Such analytic results will have far reaching health economic implications. The quality and economic benefits can be enormous.
Increase Consumer Choices and Participation
In nations that embrace market economy, the principle of choices is to stimulate competitions and hence cheaper and better quality products and services to consumers. This principle is gaining greater traction among astute and informed healthcare consumers.
In healthcare where tribal and silo practices are common, greater choices often bring about unintended consequences. Choices mean that as the consumer can switch between providers, their health data are likely to be spread further among providers. Poor information sharing and care coordination are likely to increase risk of compromised quality of decision and care (Bellard K, 2011).
Choice and participation in health decision predicates on high level of consumer health literacy. Even among those with high level of health / medical knowledge, making the optimal choice for health problems can be extremely challenging (Rosenbaum L, 2003).
For the less informed, the Internet may provide a wealth of health related information, but the volume and quality of information (or the lack of quality) can cause havoc - one common and well known problem is cyberchondria (White R, Horvitz E, 2009; WebMD 2002).
Effective consumer participation also requires consumers taking responsibility of their own health (Coulter A, et al, 2008). This means that (a) relevant patient specific health information in plain language needs to be available to consumer, (b) resources are readily available to assist consumer understanding of such information (and to avoid unintended consequences such as cyberchondria), (c) appropriate alerts and reminders to engage in healthy lifestyle behaviours and self-care (e.g. correct medication management and compliant regime) are provided to consumers when and where they are needed.
Home-based health status monitoring supported by Internet-based clinician guided electronic health information delivery that has the smartness of responding to real-time patient health specific data are likely to give visionary organisations a competitive edge.
The explosive advances in medical sciences spawn rapidly increasing medical specialisation.
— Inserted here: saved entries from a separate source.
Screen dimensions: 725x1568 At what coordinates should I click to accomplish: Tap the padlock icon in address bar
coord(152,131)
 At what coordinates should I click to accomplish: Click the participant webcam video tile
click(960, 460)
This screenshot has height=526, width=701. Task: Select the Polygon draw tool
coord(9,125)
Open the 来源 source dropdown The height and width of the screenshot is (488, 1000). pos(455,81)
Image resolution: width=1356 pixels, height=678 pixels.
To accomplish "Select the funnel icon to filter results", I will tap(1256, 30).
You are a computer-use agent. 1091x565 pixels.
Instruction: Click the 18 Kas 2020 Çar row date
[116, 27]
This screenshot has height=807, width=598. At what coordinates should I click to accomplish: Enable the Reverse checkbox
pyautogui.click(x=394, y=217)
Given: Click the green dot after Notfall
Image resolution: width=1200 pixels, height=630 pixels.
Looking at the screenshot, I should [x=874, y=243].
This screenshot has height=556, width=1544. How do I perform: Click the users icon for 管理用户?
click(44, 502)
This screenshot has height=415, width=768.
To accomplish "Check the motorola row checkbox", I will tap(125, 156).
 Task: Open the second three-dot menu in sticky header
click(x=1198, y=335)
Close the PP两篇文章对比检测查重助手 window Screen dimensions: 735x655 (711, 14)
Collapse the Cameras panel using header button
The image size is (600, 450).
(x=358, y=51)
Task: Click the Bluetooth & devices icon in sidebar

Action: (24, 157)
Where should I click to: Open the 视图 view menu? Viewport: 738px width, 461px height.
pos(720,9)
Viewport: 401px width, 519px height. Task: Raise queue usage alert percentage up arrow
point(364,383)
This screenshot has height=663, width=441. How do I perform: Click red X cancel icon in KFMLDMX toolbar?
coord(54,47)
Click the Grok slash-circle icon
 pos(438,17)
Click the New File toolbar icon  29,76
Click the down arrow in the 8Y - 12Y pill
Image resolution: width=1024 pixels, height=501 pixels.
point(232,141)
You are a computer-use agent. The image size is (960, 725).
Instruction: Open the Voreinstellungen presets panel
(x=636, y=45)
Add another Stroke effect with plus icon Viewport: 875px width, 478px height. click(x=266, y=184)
Healthcare institutions respond by offering more and more services around the increasing number of clinical specialty and subspecialty.
Systemic reviews appear to indicate that organisations that focus on highly specialised services delivered on high patient volumes produce far better patient outcomes and lower costs (Jovnt KE, et al, 2003; Ley O, 2014).The findings are in sharp contrast to conventional beliefs of tertiary and quaternary referral institutions - that collection of all clinical specialties under the same entity produces highest efficiency, care quality and revenue.
Around the world, specialist institutions such as Cardiac/cardiothoracic, Eye, Head & Neck, and Orthopaedic hospitals are some examples of hospitals electing to adopt the highly specialised pathway. This strategy will, however, reduce their scope of services and capability to provide the care for patients with multiple health conditions.
The strategic decision to take the core specialisation path creates a set of challenges including how to determine the best location and the most suitable/niche clinical specialty (i.e. picking the winner), and how to develop the required clinical expertise, how to cater for the needs of patient with comorbidities that fall outside the organisation’s core expertise.
Super specialisation limits hospitals ability to provide care to those with multiple complex healthcare needs, especially the 14 per cent with 6+ chronic conditions.
The use of health IT in linking external experts into hospital to provide specialist care to patient problems outside the organisation’s core competency will be a key strategic decision to ensure the capability to deliver appropriate quality care while keeping focus on the path of differentiation.
The adoption of appropriate telemedicine model and adequate investment in supporting technologies (e.g. home-based patient monitoring) are important strategic decision examples.
Worldwide, medical tourism is estimated to grow at a rate of 15-25 per cent per annum (Medical Tourism Statistics 2014) and revenue is estimated to be US $55 billion.
IT Adoption: The challenges and strategies
Many Asian-Pacific nations (e.g. Singapore, Taiwan, South Korea, Thailand) are tapping into the rapidly growing medical tourism business. The industry competes for the business on price and/or quality bases.
Some nations/institutions choose to compete on price alone. Other countries or institutions may not be price competitive, but their differentiating factors will be specialisation, quality and strategic deployment of enabling information technologies.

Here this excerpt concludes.